# Stored items

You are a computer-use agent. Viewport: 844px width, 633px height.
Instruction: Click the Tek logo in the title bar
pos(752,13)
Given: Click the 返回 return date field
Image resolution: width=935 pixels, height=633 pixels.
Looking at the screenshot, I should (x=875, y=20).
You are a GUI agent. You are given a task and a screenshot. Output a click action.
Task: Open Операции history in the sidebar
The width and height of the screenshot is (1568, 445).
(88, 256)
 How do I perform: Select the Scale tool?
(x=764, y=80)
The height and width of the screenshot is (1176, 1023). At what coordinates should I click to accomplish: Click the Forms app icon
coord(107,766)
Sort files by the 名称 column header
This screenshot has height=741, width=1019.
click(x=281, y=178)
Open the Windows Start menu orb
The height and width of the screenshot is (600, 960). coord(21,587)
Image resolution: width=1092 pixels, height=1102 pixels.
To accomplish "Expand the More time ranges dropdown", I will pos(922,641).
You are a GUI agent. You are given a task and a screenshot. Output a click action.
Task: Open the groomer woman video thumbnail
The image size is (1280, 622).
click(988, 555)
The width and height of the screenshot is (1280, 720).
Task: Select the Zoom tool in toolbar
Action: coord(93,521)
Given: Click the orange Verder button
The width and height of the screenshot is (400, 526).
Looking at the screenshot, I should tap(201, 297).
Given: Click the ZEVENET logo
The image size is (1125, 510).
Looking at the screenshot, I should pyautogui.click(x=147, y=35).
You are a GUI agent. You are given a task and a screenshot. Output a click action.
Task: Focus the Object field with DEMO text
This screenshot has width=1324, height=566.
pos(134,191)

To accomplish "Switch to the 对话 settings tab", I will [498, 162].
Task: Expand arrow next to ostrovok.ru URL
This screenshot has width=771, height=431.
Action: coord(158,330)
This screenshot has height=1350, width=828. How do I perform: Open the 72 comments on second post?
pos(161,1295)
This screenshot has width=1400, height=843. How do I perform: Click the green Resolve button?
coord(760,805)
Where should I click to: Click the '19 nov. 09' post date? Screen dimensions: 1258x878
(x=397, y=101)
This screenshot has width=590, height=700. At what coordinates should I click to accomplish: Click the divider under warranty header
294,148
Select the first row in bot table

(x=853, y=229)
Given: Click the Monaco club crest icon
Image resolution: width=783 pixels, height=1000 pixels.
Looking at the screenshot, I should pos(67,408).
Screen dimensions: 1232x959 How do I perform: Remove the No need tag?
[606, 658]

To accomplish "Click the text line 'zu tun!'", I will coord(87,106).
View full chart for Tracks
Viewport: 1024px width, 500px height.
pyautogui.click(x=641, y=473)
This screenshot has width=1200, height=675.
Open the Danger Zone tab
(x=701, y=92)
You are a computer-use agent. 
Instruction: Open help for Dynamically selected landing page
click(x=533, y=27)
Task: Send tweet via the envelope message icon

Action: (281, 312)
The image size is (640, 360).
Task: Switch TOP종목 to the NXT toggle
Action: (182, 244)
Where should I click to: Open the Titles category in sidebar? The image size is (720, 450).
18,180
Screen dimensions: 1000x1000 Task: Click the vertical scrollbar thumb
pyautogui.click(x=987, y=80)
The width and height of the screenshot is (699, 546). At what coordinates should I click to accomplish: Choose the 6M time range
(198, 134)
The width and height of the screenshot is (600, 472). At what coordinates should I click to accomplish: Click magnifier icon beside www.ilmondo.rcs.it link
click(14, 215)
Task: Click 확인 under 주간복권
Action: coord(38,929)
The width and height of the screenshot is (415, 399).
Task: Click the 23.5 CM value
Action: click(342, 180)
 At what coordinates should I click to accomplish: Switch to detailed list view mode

# Problem statement
Return the data in its entirety, exactly as given.

# Answer space
You are a computer-use agent. Viewport: 844px width, 633px height.
Instruction: Click the Tek logo in the title bar
pos(752,13)
Given: Click the 返回 return date field
Image resolution: width=935 pixels, height=633 pixels.
Looking at the screenshot, I should (x=875, y=20).
You are a GUI agent. You are given a task and a screenshot. Output a click action.
Task: Open Операции history in the sidebar
The width and height of the screenshot is (1568, 445).
(88, 256)
 How do I perform: Select the Scale tool?
(x=764, y=80)
The height and width of the screenshot is (1176, 1023). At what coordinates should I click to accomplish: Click the Forms app icon
coord(107,766)
Sort files by the 名称 column header
This screenshot has height=741, width=1019.
click(x=281, y=178)
Open the Windows Start menu orb
The height and width of the screenshot is (600, 960). coord(21,587)
Image resolution: width=1092 pixels, height=1102 pixels.
To accomplish "Expand the More time ranges dropdown", I will pos(922,641).
You are a GUI agent. You are given a task and a screenshot. Output a click action.
Task: Open the groomer woman video thumbnail
The image size is (1280, 622).
click(988, 555)
The width and height of the screenshot is (1280, 720).
Task: Select the Zoom tool in toolbar
Action: coord(93,521)
Given: Click the orange Verder button
The width and height of the screenshot is (400, 526).
Looking at the screenshot, I should tap(201, 297).
Given: Click the ZEVENET logo
The image size is (1125, 510).
Looking at the screenshot, I should pyautogui.click(x=147, y=35).
You are a GUI agent. You are given a task and a screenshot. Output a click action.
Task: Focus the Object field with DEMO text
This screenshot has width=1324, height=566.
pos(134,191)

To accomplish "Switch to the 对话 settings tab", I will [498, 162].
Task: Expand arrow next to ostrovok.ru URL
This screenshot has width=771, height=431.
Action: coord(158,330)
This screenshot has height=1350, width=828. How do I perform: Open the 72 comments on second post?
pos(161,1295)
This screenshot has width=1400, height=843. How do I perform: Click the green Resolve button?
coord(760,805)
Where should I click to: Click the '19 nov. 09' post date? Screen dimensions: 1258x878
(x=397, y=101)
This screenshot has width=590, height=700. At what coordinates should I click to accomplish: Click the divider under warranty header
294,148
Select the first row in bot table

(x=853, y=229)
Given: Click the Monaco club crest icon
Image resolution: width=783 pixels, height=1000 pixels.
Looking at the screenshot, I should pos(67,408).
Screen dimensions: 1232x959 How do I perform: Remove the No need tag?
[606, 658]

To accomplish "Click the text line 'zu tun!'", I will coord(87,106).
View full chart for Tracks
Viewport: 1024px width, 500px height.
pyautogui.click(x=641, y=473)
This screenshot has width=1200, height=675.
Open the Danger Zone tab
(x=701, y=92)
You are a computer-use agent. 
Instruction: Open help for Dynamically selected landing page
click(x=533, y=27)
Task: Send tweet via the envelope message icon

Action: (281, 312)
The image size is (640, 360).
Task: Switch TOP종목 to the NXT toggle
Action: (182, 244)
Where should I click to: Open the Titles category in sidebar? The image size is (720, 450).
18,180
Screen dimensions: 1000x1000 Task: Click the vertical scrollbar thumb
pyautogui.click(x=987, y=80)
The width and height of the screenshot is (699, 546). At what coordinates should I click to accomplish: Choose the 6M time range
(198, 134)
The width and height of the screenshot is (600, 472). At what coordinates should I click to accomplish: Click magnifier icon beside www.ilmondo.rcs.it link
click(14, 215)
Task: Click 확인 under 주간복권
Action: coord(38,929)
The width and height of the screenshot is (415, 399).
Task: Click the 23.5 CM value
Action: click(342, 180)
 At what coordinates should I click to accomplish: Switch to detailed list view mode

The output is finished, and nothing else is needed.